Il problema resta a livello operativo considerato che la gestione da parte delle Regioni spesso è contraddistinta da procedure molto burocratizzate ed una legislazione non chiara e , a colte, contraddittoria. Situazioni che penalizzano l’espansione dell’apprendistato.

Qual è il vostro punto di vista sulla Riforma degli ordini professionali e lo stato dei liberi professionisti? Si preannuncia meno burocrazia ma i soggetti, come la categoria dei giornalisti pubblicisti, si è sentita defraudata dei suoi diritti?

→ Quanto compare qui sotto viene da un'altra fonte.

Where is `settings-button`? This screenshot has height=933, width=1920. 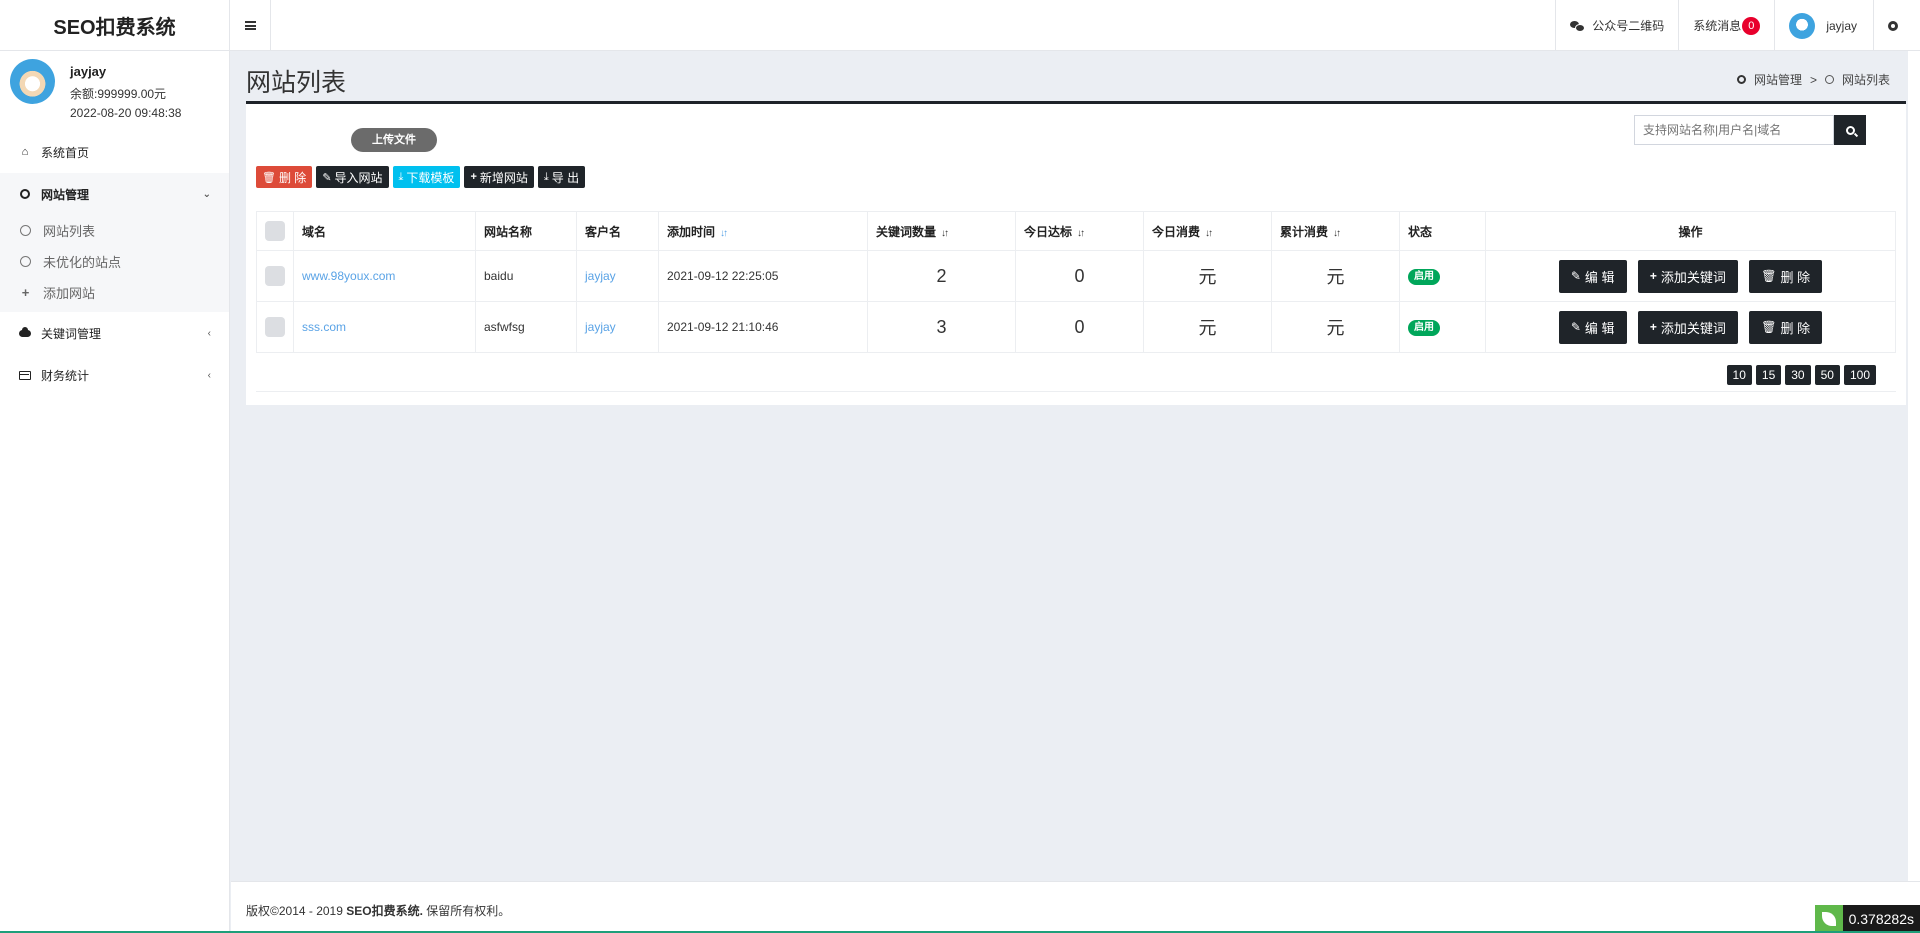
settings-button is located at coordinates (1892, 26).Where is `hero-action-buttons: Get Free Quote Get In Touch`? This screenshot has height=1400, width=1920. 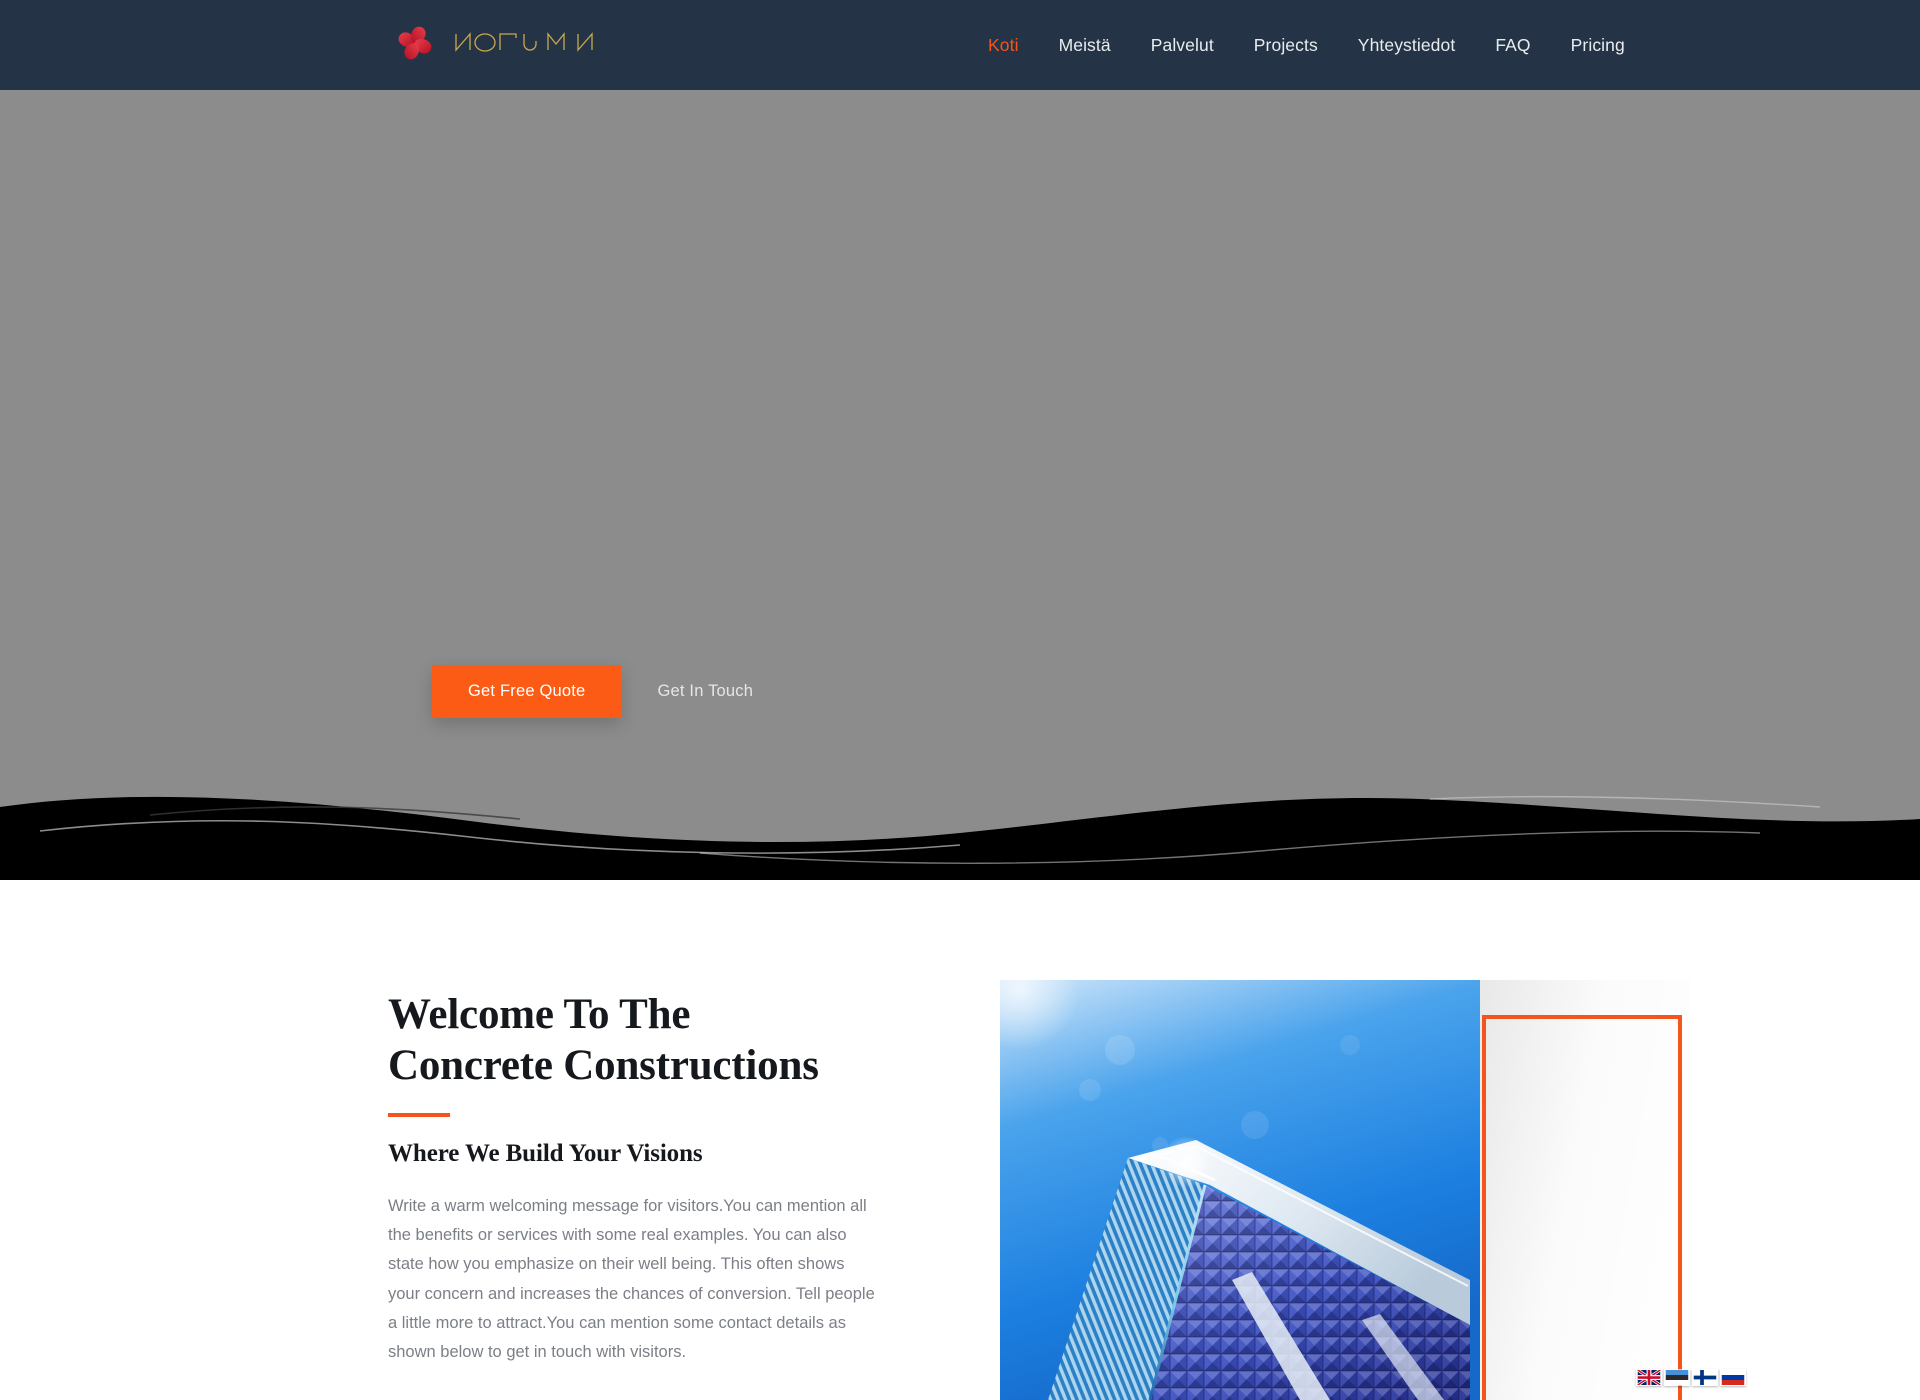
hero-action-buttons: Get Free Quote Get In Touch is located at coordinates (608, 692).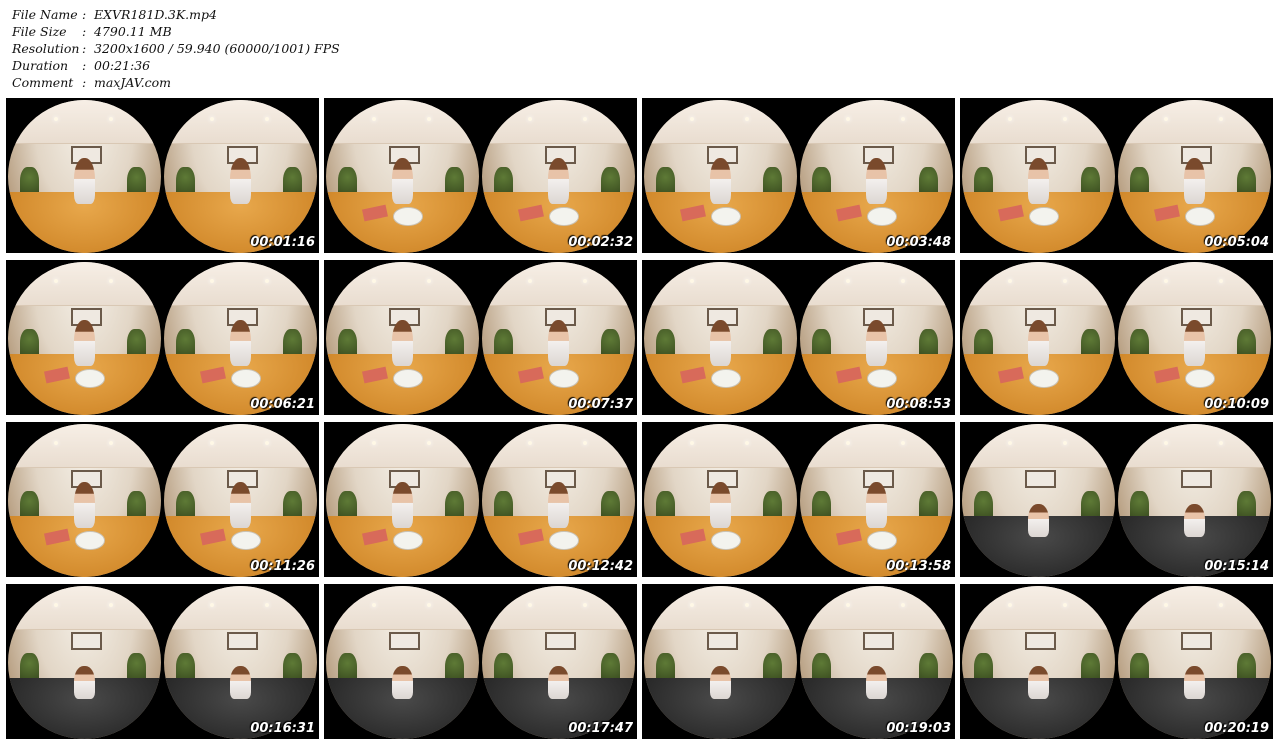  What do you see at coordinates (600, 566) in the screenshot?
I see `timestamp-label: 00:12:42` at bounding box center [600, 566]. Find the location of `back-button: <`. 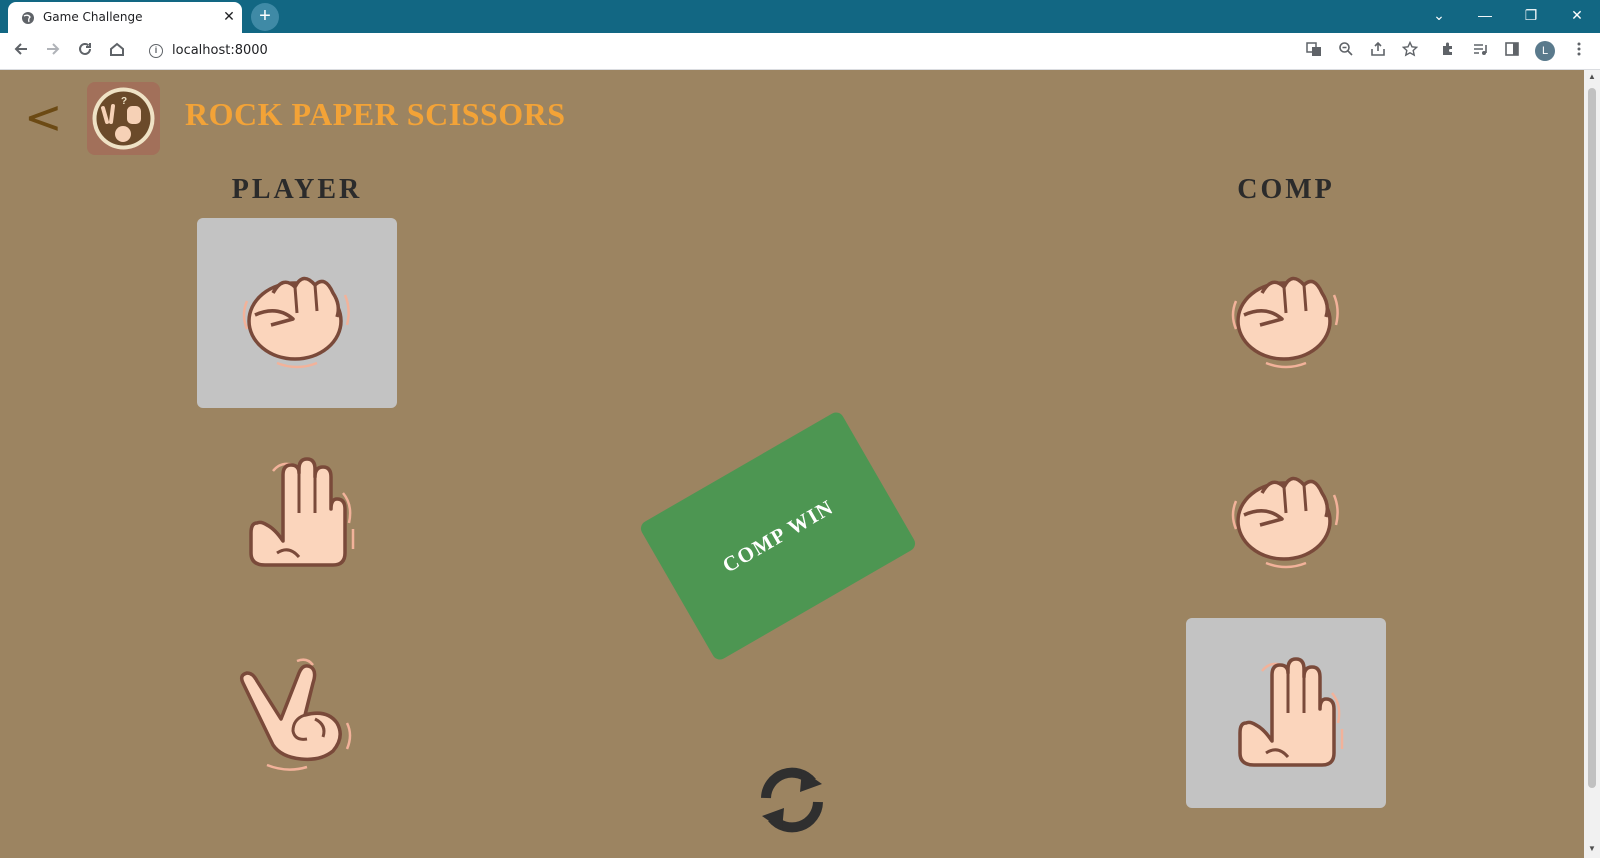

back-button: < is located at coordinates (44, 117).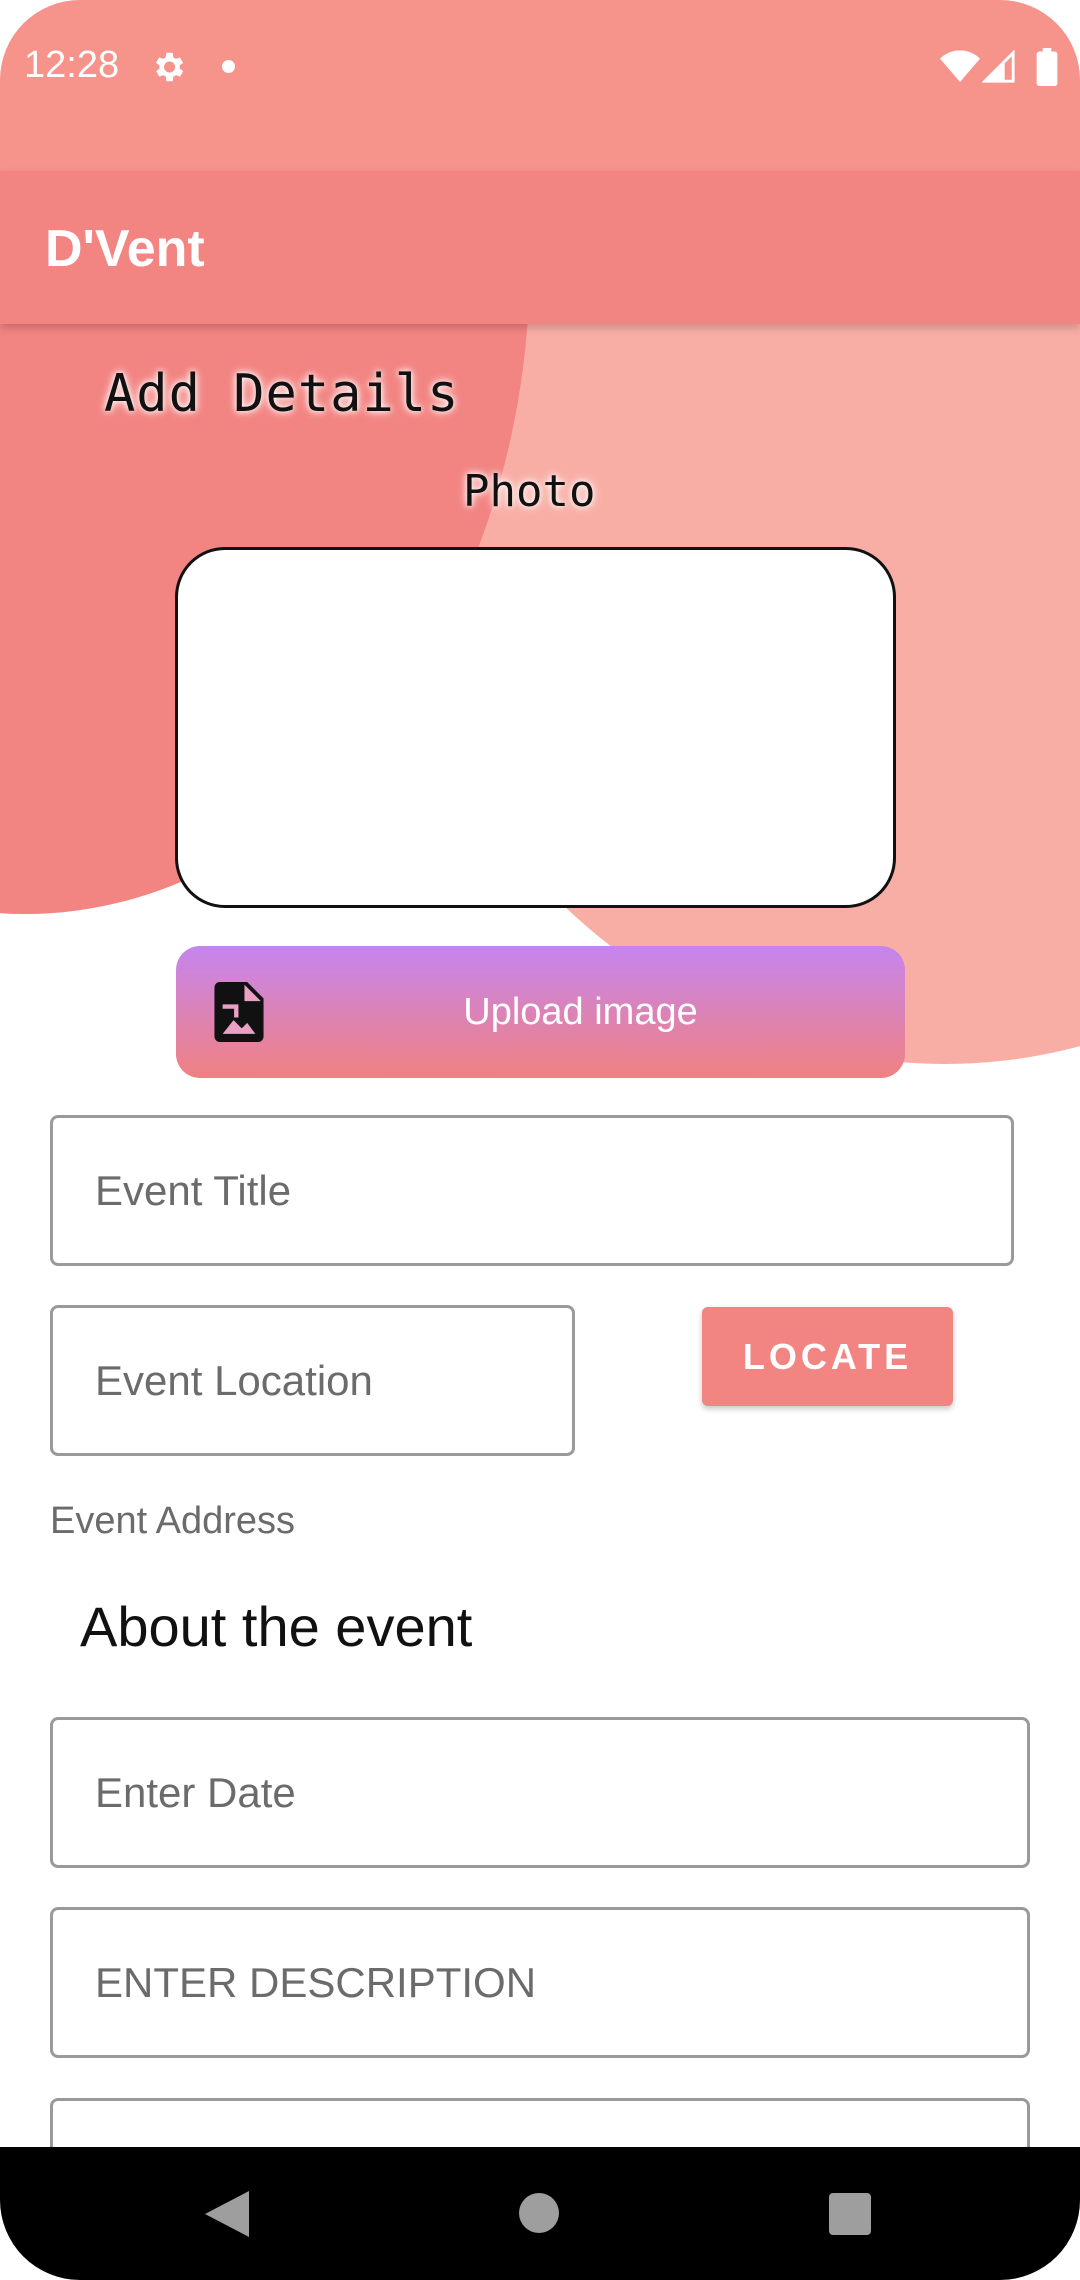 This screenshot has width=1080, height=2280. Describe the element at coordinates (540, 2122) in the screenshot. I see `next-field-partial` at that location.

Di riforma delle professioni si parla ormai da decenni. Il comparto professionale continua, però, a dimostrarsi tra i più dinamici garantendo al Paese il 15% del PIL. Gli Ordini professionali non si sono mai dichiarati contrari all’ammodernamento delle regole, anche per adeguare le leggi ordinamentali al nuovo contesto europeo. Ma quello che abbiamo sempre chiesto è quello di avere un dialogo continuo con le Istituzioni per arrivare ad una riforma condivisa e strutturale. Purtroppo, non si vuole avere la consapevolezza che il sistema ordinistico italiano è una risorsa del Paese e che negli altri stati europei esistono gli ordini caratterizzati esattamente come in Italia. A volte in questa materia si parla più per frasi fatte che per effettiva conoscenza del settore.

Ma secondo voi, questa riforma, si farà per davvero?
Gli Ordini professionali hanno già fatto la loro parte e sono sempre disponibili al confronto.